=== Stored data ===
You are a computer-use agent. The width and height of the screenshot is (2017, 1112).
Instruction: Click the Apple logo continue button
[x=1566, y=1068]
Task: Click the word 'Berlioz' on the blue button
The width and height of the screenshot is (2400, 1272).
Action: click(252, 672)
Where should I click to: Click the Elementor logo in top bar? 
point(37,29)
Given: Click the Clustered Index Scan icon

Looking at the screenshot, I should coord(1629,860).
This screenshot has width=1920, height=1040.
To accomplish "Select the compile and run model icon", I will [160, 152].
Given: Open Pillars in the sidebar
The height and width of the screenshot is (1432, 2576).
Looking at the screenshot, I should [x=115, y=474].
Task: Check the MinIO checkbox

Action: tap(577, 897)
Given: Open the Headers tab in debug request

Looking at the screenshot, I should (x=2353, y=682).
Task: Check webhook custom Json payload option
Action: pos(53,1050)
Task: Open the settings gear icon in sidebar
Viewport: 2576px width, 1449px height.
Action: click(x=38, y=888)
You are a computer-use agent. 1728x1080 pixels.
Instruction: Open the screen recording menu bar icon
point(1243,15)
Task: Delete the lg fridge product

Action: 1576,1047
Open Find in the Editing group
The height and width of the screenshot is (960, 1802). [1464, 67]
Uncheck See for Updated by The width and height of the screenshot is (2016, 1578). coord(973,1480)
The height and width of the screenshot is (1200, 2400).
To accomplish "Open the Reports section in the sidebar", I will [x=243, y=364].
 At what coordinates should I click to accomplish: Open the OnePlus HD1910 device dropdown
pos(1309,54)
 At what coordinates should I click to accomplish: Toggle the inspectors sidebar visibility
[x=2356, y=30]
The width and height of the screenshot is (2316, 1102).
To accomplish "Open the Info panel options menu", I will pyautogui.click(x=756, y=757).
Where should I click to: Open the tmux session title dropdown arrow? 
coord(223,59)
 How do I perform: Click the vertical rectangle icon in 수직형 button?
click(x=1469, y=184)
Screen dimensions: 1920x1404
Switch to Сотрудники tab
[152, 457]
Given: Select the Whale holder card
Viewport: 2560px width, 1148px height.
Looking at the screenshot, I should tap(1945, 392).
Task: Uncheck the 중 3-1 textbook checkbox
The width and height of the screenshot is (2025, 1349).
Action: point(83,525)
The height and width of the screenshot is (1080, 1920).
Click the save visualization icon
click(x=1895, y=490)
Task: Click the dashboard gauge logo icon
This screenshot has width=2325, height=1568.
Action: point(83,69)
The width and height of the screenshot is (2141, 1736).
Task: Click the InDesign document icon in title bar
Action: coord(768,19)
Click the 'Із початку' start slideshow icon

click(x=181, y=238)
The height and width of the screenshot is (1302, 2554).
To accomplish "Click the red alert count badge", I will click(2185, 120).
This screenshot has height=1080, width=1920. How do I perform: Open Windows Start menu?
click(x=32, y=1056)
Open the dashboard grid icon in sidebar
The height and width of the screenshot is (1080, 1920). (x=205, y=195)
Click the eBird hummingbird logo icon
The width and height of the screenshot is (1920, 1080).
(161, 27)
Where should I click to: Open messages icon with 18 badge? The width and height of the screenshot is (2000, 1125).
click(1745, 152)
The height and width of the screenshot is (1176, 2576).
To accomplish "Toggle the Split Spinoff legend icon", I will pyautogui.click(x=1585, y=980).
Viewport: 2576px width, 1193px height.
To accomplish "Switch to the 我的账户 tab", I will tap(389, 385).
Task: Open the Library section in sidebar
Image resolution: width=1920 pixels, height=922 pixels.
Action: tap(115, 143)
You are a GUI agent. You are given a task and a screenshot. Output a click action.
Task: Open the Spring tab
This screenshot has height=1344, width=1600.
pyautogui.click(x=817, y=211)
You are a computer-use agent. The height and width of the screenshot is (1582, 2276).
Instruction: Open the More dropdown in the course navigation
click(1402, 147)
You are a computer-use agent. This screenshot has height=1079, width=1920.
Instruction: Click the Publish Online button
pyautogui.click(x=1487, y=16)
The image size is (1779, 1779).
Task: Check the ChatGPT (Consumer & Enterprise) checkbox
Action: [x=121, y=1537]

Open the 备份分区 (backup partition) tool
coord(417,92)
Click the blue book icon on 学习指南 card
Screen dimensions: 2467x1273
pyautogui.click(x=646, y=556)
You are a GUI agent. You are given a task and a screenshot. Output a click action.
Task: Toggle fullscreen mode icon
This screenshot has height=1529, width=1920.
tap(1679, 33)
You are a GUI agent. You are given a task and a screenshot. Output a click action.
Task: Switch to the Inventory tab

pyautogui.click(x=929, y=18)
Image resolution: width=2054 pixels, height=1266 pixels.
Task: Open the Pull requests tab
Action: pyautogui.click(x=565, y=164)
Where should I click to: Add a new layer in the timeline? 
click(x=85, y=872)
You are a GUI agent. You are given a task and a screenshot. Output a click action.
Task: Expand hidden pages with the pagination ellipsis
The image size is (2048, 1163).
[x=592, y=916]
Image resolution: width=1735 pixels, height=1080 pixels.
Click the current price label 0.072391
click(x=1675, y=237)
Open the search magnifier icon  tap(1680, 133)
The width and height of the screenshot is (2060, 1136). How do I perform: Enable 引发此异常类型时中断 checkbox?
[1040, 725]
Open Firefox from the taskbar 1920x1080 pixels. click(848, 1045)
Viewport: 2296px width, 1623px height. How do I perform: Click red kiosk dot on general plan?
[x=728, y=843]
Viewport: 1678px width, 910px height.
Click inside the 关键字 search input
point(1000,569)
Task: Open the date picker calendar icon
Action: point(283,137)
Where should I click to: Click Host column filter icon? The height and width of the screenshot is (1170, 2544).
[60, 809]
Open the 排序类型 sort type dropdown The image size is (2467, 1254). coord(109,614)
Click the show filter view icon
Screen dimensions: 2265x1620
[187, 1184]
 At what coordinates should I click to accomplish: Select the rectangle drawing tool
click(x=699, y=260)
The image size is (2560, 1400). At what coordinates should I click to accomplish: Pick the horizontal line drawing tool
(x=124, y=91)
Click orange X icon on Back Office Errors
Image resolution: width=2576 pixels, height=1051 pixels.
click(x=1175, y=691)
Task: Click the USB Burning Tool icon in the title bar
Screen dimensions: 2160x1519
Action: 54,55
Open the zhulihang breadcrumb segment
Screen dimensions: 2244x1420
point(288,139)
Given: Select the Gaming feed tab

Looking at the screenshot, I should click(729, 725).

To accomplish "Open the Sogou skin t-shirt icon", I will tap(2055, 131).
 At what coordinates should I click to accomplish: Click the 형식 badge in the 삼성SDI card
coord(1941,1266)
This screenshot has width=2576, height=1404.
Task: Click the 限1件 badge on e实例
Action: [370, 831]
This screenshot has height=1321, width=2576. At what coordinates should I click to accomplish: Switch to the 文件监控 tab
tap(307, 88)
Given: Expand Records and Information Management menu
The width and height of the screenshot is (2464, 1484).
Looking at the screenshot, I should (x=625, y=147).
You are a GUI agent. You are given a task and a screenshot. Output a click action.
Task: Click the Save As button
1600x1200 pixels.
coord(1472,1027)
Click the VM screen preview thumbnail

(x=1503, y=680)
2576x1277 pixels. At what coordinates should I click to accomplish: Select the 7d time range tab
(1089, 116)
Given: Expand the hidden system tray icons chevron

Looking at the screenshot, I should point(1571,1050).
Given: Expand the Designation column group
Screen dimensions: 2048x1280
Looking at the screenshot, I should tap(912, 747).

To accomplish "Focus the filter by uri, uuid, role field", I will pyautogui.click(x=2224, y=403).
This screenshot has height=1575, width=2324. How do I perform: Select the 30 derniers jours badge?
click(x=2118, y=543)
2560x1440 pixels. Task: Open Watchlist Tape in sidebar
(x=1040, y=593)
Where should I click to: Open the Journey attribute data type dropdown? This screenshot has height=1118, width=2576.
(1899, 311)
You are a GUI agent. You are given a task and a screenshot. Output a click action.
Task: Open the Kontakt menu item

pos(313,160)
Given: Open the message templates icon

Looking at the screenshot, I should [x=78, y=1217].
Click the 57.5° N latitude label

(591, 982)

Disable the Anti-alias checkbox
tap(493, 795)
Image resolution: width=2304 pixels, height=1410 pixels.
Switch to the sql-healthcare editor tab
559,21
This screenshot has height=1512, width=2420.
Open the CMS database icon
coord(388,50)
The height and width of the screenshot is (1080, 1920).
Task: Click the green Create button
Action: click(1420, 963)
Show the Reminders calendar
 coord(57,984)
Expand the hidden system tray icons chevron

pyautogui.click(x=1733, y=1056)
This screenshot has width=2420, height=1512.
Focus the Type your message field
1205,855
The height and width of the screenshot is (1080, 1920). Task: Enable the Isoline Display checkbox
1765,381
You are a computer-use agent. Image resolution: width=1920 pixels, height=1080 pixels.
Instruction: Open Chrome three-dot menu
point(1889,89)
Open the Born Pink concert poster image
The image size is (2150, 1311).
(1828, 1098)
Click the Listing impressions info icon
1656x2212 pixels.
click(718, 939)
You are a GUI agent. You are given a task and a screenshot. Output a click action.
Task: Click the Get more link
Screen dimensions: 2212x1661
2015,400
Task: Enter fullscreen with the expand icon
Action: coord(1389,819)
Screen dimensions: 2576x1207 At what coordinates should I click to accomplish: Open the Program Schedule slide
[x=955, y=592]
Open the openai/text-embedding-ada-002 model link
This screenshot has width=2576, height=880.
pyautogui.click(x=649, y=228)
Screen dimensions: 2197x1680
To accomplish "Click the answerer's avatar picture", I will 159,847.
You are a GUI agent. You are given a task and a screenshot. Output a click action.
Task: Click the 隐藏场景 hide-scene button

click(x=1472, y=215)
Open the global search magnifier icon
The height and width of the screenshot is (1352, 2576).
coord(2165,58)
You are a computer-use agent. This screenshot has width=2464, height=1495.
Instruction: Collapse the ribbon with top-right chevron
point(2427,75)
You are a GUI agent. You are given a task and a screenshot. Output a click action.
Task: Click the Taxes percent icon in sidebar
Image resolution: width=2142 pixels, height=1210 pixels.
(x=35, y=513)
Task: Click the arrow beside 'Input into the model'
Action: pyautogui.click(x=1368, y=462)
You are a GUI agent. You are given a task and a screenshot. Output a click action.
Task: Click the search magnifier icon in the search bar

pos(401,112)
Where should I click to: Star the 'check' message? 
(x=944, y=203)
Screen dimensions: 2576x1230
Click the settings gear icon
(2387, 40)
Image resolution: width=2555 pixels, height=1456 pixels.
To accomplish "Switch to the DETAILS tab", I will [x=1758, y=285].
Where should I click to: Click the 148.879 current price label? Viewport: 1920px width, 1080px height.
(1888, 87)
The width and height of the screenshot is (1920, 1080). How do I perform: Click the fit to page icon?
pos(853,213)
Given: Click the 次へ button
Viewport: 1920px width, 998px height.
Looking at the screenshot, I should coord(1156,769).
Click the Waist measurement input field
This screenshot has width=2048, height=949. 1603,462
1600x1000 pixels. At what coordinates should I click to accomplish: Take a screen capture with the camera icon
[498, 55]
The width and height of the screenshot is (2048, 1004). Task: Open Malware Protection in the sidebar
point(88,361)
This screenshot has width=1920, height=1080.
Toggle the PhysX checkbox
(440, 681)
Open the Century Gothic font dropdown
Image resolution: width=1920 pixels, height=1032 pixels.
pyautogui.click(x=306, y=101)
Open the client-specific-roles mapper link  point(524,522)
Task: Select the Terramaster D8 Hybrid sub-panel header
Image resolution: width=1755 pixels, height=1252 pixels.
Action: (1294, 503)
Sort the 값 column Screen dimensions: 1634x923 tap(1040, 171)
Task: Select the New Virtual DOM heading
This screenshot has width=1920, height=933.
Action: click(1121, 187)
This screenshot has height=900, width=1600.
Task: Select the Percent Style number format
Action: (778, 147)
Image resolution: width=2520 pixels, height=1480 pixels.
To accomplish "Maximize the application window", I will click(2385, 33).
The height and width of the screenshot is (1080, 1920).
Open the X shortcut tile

=== What the task requires ===
Both the line containing "Screen dimensions: 2576x1207" and the line containing "has width=2464, height=1495." belong in the answer. Print them and every line above that falls between them exactly, and no others.

=== Answer area ===
Screen dimensions: 2576x1207 At what coordinates should I click to accomplish: Open the Program Schedule slide
[x=955, y=592]
Open the openai/text-embedding-ada-002 model link
This screenshot has width=2576, height=880.
pyautogui.click(x=649, y=228)
Screen dimensions: 2197x1680
To accomplish "Click the answerer's avatar picture", I will 159,847.
You are a GUI agent. You are given a task and a screenshot. Output a click action.
Task: Click the 隐藏场景 hide-scene button

click(x=1472, y=215)
Open the global search magnifier icon
The height and width of the screenshot is (1352, 2576).
coord(2165,58)
You are a computer-use agent. This screenshot has width=2464, height=1495.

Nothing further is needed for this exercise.